Saved data entries

================================

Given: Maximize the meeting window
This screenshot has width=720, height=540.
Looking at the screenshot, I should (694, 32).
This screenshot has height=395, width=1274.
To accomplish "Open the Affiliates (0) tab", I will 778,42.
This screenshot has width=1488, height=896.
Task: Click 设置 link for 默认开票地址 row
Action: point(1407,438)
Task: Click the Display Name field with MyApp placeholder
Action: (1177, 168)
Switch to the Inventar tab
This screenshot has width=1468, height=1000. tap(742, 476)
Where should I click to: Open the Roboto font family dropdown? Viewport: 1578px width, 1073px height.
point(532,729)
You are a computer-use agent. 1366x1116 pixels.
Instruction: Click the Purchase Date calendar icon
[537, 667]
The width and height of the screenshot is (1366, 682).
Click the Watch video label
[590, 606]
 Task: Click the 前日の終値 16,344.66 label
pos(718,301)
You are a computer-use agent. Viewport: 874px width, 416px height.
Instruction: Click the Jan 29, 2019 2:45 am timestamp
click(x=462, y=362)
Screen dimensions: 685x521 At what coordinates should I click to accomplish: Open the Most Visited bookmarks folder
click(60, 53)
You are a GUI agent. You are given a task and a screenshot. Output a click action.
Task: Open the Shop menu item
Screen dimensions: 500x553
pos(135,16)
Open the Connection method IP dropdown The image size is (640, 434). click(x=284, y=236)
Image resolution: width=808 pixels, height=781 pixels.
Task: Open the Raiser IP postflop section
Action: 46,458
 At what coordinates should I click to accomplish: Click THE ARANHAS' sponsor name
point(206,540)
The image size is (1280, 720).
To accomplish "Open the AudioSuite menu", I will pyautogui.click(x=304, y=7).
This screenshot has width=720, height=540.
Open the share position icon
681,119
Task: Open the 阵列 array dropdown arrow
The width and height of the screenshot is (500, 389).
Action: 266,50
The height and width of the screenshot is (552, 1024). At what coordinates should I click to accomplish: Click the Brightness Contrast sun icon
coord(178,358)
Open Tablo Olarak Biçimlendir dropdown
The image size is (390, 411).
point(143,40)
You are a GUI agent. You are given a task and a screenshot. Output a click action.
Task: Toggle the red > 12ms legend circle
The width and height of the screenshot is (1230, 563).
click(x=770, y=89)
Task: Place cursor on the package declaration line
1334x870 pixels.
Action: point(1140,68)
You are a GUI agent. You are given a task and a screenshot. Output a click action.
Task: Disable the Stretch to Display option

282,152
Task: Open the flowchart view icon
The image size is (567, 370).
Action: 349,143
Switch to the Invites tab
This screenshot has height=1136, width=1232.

================================

(TASK DETAILS):
What you give back should be the lines from the one with "Task: Toggle the red > 12ms legend circle" to the end of the data, copied exactly, both ends included.

(SOLVED PROBLEM):
Task: Toggle the red > 12ms legend circle
The width and height of the screenshot is (1230, 563).
click(x=770, y=89)
Task: Place cursor on the package declaration line
1334x870 pixels.
Action: point(1140,68)
You are a GUI agent. You are given a task and a screenshot. Output a click action.
Task: Disable the Stretch to Display option

282,152
Task: Open the flowchart view icon
The image size is (567, 370).
Action: 349,143
Switch to the Invites tab
This screenshot has height=1136, width=1232.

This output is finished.